Dingo, magnífico y robusto animal, mayor que los perros de los Pirineos, era por consiguiente un soberbio ejemplar de esa variedad de mastines del Nueva Holanda. Cuando se erguía echando la cabeza atrás, tenía la estatura de un hombre. Su agilidad, su fuerza muscular, habían debido hacer de él uno de esos animales que atacan sin dudar a los jaguares y a las panteras y que no temen hacer frente a un oso. De pelo espeso y con larga cola bien provista de pelo y rígida como la de un león, de color leonado oscuro, no tenía más que algunos matices blanquecinos en el hocico. Este animal, bajo la influencia de la cólera debía ser terrible, y así se comprende cuán poco satisfizo a Negoro la acogida que le había hecho aquel vigoroso individuo de la raza canina.

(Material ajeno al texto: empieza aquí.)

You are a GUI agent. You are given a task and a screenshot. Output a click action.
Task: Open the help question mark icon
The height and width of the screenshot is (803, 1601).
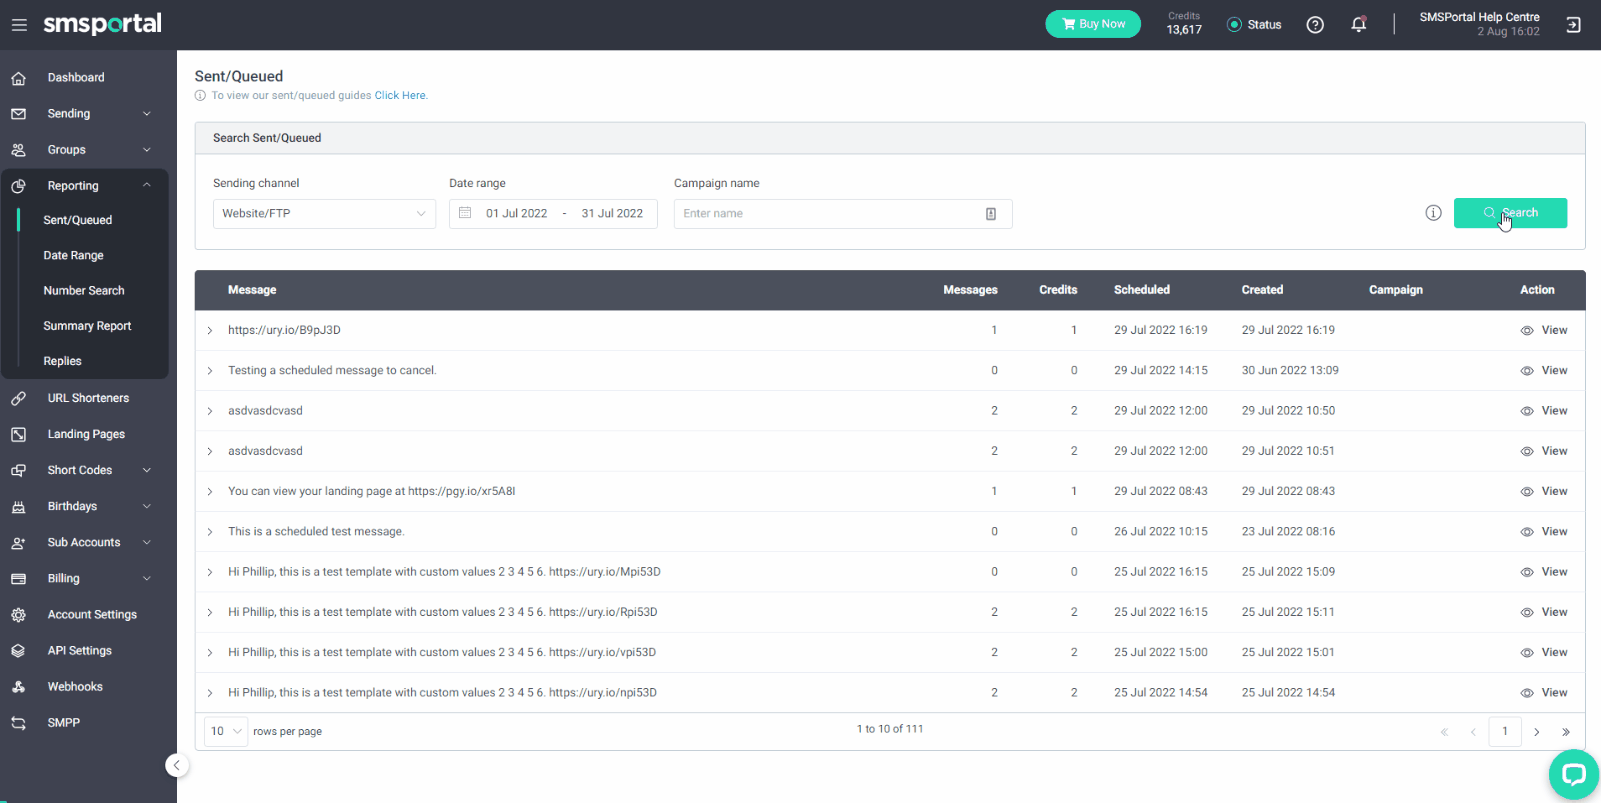click(x=1315, y=25)
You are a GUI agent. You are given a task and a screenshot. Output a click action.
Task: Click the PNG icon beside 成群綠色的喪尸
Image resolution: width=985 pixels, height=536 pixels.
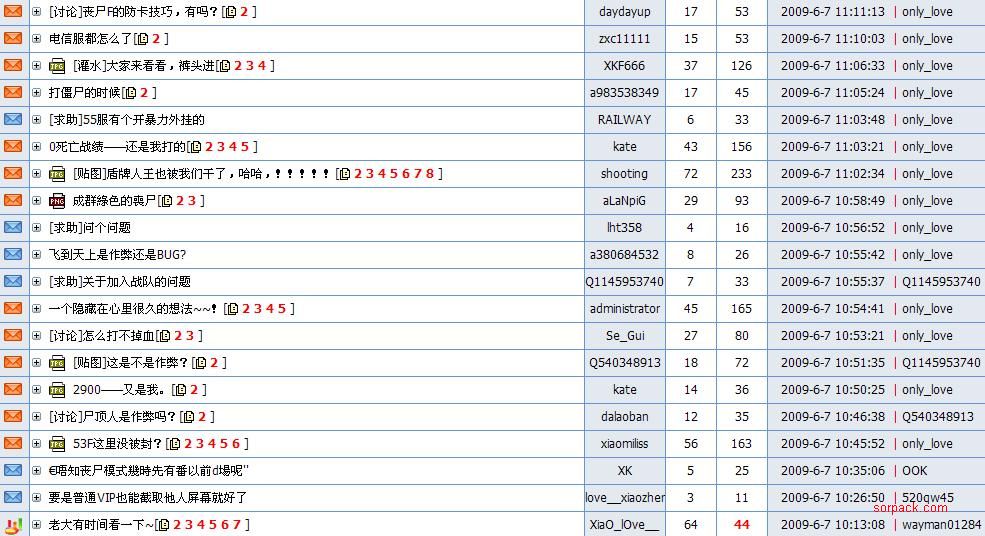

Sin embargo, si Dingo no era sociable, tampoco era malo. Parecía más bien triste. El viejo Tom había hecho la observación a bordo del Waldeck de que este perro no parecía muy aficionado a los negros. No trataba de hacerles daño, pero seguramente huía de ellos. Tal vez en la costa africana donde estuvo errante había sufrido algún mal tratamiento por parte de los indígenas. Así pues, aun cuando Tom y sus compañeros eran buena gente, Dingo nunca se había acercado a ellos. Durante los diez días que los náufragos habían pasado en el Waldeck, había estado apartado de ellos, alimentándose no se sabe cómo, pero sufriendo también cruelmente por la sed.

Tales eran los supervivientes de aquel casco que el primer golpe de mar iba a sumergir. Indudablemente no hubiera arrastrado consigo a las profundidades del océano más que cadáveres si la inesperada llegada del Pilgrim retardada por las calmas y los vientos contrarios no hubiese permitido al capitán Hull hacer una obra de humanidad. Esta obra debía ser completada devolviendo los náufragos del Waldeck a su país, facilitándoles los medios de llegar a él, ya que en el naufragio habían perdido sus economías de tres años de trabajo: esto es lo que iba a hacer. El Pilgrim, después de haber descargado en Valparaíso, debía remontar la costa americana hasta la altura del litoral de California. Allí Tom y sus compañeros serían bien recibidos por James W. Weldon, así se lo había asegurado su generosa esposa, y serían provistos de todo lo que necesitaran para llegar al estado de Pensilvania.

Tranquilas sobre el porvenir estas pobres gentes, no tuvieron más que dar las gracias a la señora Weldon y al capitán Hull; y en verdad que les debían mucho y que, aunque fuesen pobres negros, tal vez algún día pudieran pagarles esta deuda de reconocimiento.